SG Morning Call | STI Opens 0.35% Lower; Hong Leong Asia up 4%; Centurion, SingPost up 1%; Thomson Medical down 5.7%; Genting Sing, Singtel down about 1%.

TigerNews SG
Aug 11

Market Snapshot

Singapore stocks opened lower on Monday. STI fell 0.35%; Hong Leong Asia up 4%; Centurion, SingPost up 1%; Thomson Medical down 5.7%; Genting Sing, Singtel down about 1%.

Stocks in Focus

The following companies saw new developments that may affect trading of their securities on Monday (Aug 11):

CapitaLand Integrated Commercial Trust (CICT): The manager of the trust announced on Monday the in-principal approval of the listing and quotation of 284.4 million new units at an issue price of S$2.11 per new unit for a placement of around S$600 million. These will be listed on the Singapore Exchange mainboard. Units of the trust closed flat at S$2.26 on Friday.

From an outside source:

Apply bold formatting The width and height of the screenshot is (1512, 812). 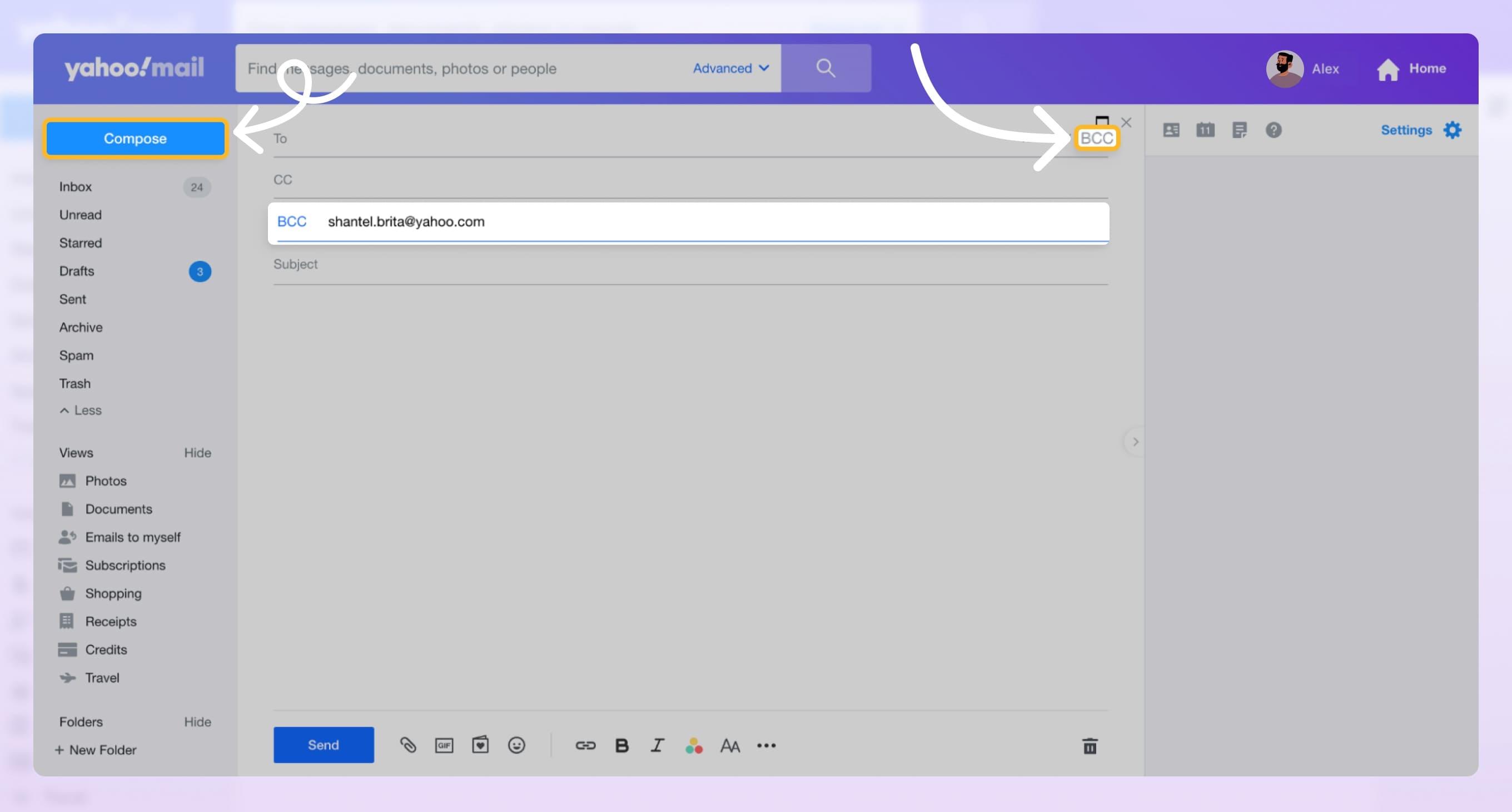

Keppel: The group announced on Monday its proposed divestment of M1’s telecommunications business to Simba Telecom for an enterprise value of around S$1.4 billion. The consideration will be fully paid in cash and Keppel will receive close to S$1 billion in cash proceeds for its 83.9 per cent effective stake in M1. Shares of Keppel closed on Friday 0.8 per cent or S$0.07 down at S$8.58, before the news. It called for a trading halt on Monday morning.

CapitaLand Ascendas Reit (Clar): The manager on Monday announced the proposed development of Clar’s first logistics developments in the UK, for an estimated total investment cost of S$350.1 million. The trust is proposing to acquire two plots of freehold land, on which four new logistics properties will be developed. The new properties are set to boost the asset value of Clar’s UK logistics portfolio by 43.5 per cent to around S$1.2 billion. Units of Clar finished on Friday 0.4 per cent or S$0.01 lower at S$2.72.

Thomson Medical Group: The medical group announced on Friday night that it is expected to record a post-tax loss for the six months and financial year ended Jun 30. It cited higher interest expenses from its Far East Medical Vietnam acquisition, cessation of projects in Singapore and weaker performance in Malaysia – partly from the termination and discounts of certain insurance contracts – as primary reasons for the dip. The counter closed 3.6 per cent or S$0.002 down at S$0.053 on Friday.

Zheneng Jinjiang Environment: The China-based waste treatment group on Saturday posted a profit of 332 million yuan (S$59.4 million) for its first half ended Jun 30, up from 206.9 million yuan in the previous corresponding period. Its revenue stood at 1.82 billion yuan, a marginal increase of 0.6 per cent from 1.81 billion yuan in H1 2024. The counter finished on Friday flat at S$0.45.

SG Local News

HDB to Raise BTO Supply by 10% to 55,000 Flats Between 2025 and 2027

The Housing & Development Board (HDB) will launch about 55,000 Build-to-Order (BTO) flats between 2025 and 2027 across different parts of Singapore, including new areas such as Mount Pleasant, Woodlands North Coast, Sembawang North and the former Keppel Club.

This is 10 per cent more than the earlier number of 50,000 flats which HDB committed to launch, Minister for National Development Chee Hong Tat told the media in an interview on Tuesday (Aug 5).

“We will build more to have sufficient supply to meet the housing aspirations of Singaporeans. Having a strong BTO supply will also help to reduce demand in the resale market…and will help to moderate resale flat prices,” he said.

No More Sers for Older HDB Estates for Now, but Voluntary Scheme Likely to Begin in the 2030s

The government does not plan to continue its selective en bloc redevelopment scheme (Sers) to rebuild older public housing estates, said Minister for National Development Chee Hong Tat in a media interview on Tuesday (Aug 5).

Instead, its priority during this term of government is to develop the framework for the voluntary early redevelopment scheme (Vers), which will be implemented only from the first half of the 2030s, he said.

This means setting parameters to identify possible Vers sites, ensuring sufficient homes are ready in time for relocation of residents who are involved in the scheme, and working out a fair package for such residents.